If the person is the 1013th from the left, that means there is 1012 people to their left. If the person is the 1010th from the right, that means there is 1009 people to their right. Therefore, there are $1012 + 1 + 1009 = \boxed{\textbf{(B) } 2022}$ people in line.

$10! = 10 \cdot 9 \cdot 8 \cdot 7! = 720 \cdot 7!$ $6! \cdot 7! = 720 \cdot 7!$ Therefore, the equation is equal to $720 \cdot 7! - 720 \cdot 7! = (B)\ 0$ [ONLY FOR CERTAIN CHINESE TESTPAPERS] $0 - 5! = (A)\ -120$

$\pi = 3.14159\dots$ is slightly less than $\dfrac{22}{7} = 3.\overline{142857}$. So $7\pi \approx 21.9$ The inequality expands to be $-21.9 \le 2x \le 21.9$. We find that $x$ can take the integer values between $-10$ and $10$ inclusive. There are $\boxed{\text{E. }21}$ such values. Note that if you did not know whether $\pi$ was greater than or less than $\dfrac{22}{7}$, then you might perform casework. In the case that $\pi > \dfrac{22}{7}$, the valid solutions are between $-11$ and $11$ inclusive: $23$ solutions.

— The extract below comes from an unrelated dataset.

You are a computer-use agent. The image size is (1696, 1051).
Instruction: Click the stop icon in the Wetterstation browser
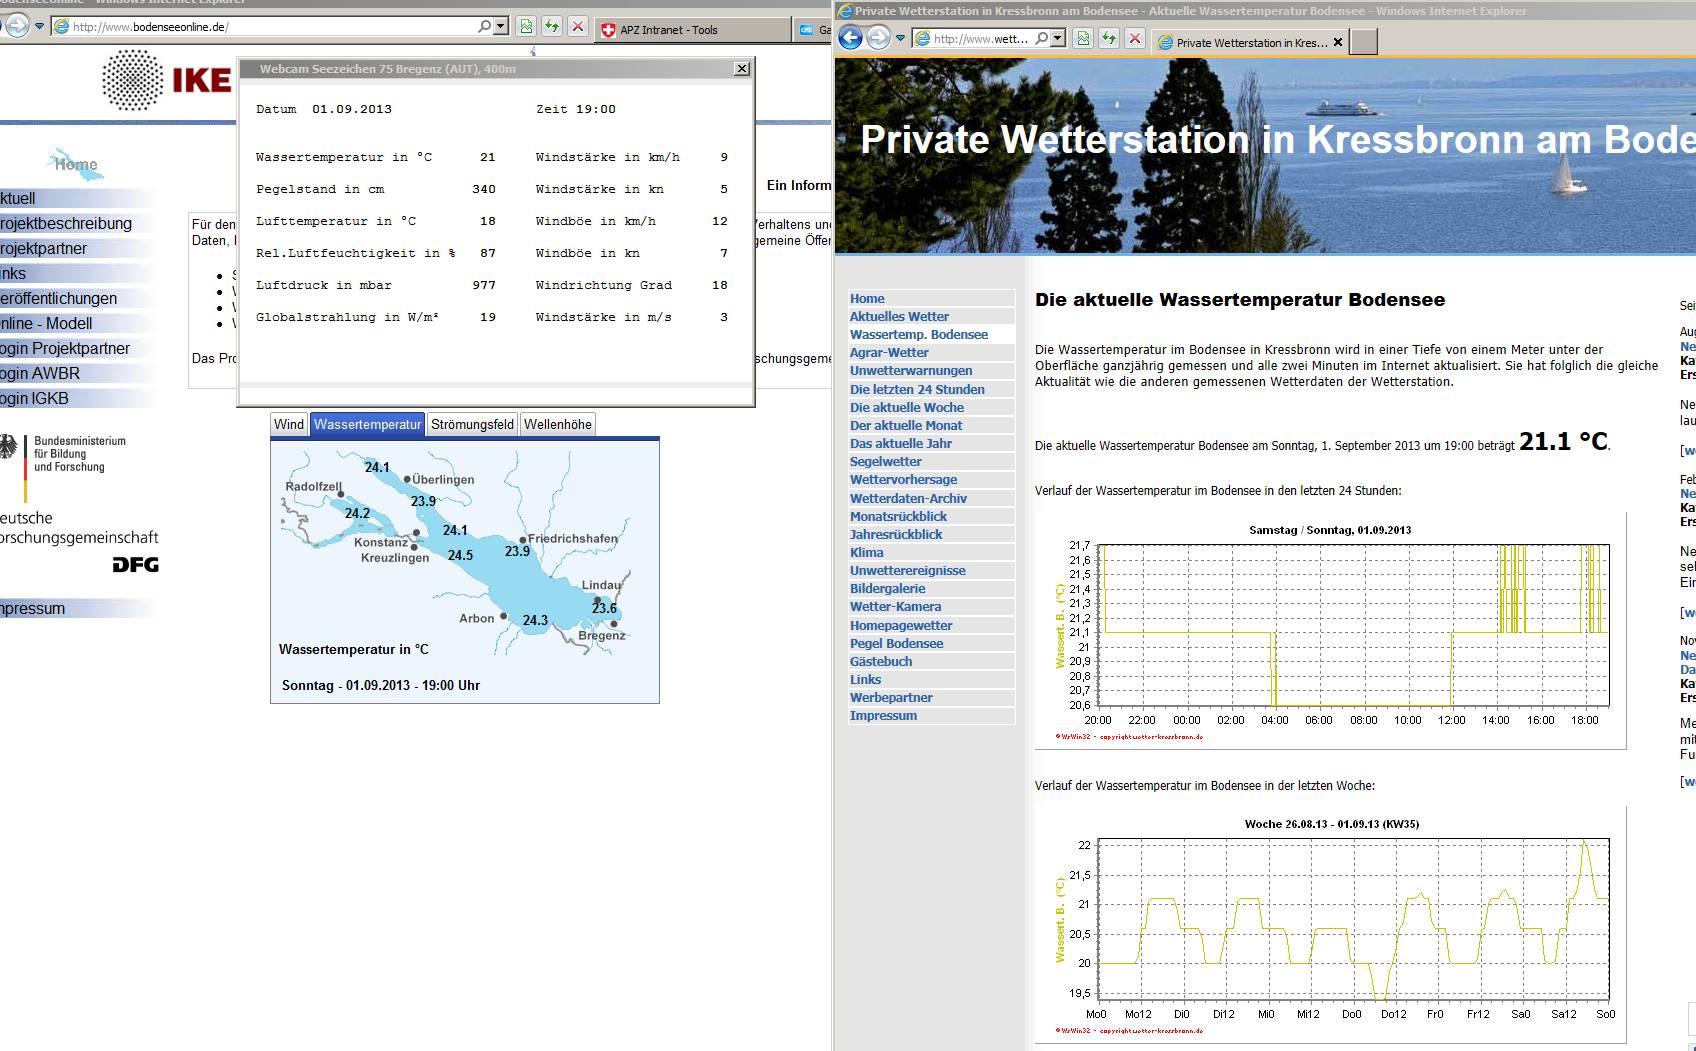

Since, $23$ is not an answer choice, we can be confident that $\pi < \dfrac{22}{7}$, and that $\boxed{\text{E. } 21}$ is the correct answer.

Consider the triangular array of numbers: \[1\] \[2, 3\] \[4, 5, 6\] \[7, 8, 9, 10\] \[11, 12, 13, 14, 15\] \[\vdots\]. The numbers in a row congruent to $1 \bmod{5}$ will be in bucket A. Similarly, the numbers in a row congruent to $2, 3, 4, 0 \bmod{5}$ will be in buckets B, C, D, and E respectively. Note that the $n^\text{th}$ row ends with the $n^\text{th}$ triangle number, $\frac{n(n+1)}{2}$. We must find values of $n$ that make $\frac{n(n+1)}{2}$ close to $2024$. \[\frac{n(n+1)}{2} \approx 2024\] \[n(n+1) \approx 4048\] \[n^2 \approx 4048\] \[n \approx 63\] Trying $n = 63$ we find that $\frac{n(n+1)}{2} = 2016$. Since $2016$ will be the last ball in row $63$, ball $2024$ will be in row $64$. Since $64 \equiv 4 \bmod{5}$, ball $2024$ will be placed in bucket $\boxed{\text{D. } D}$.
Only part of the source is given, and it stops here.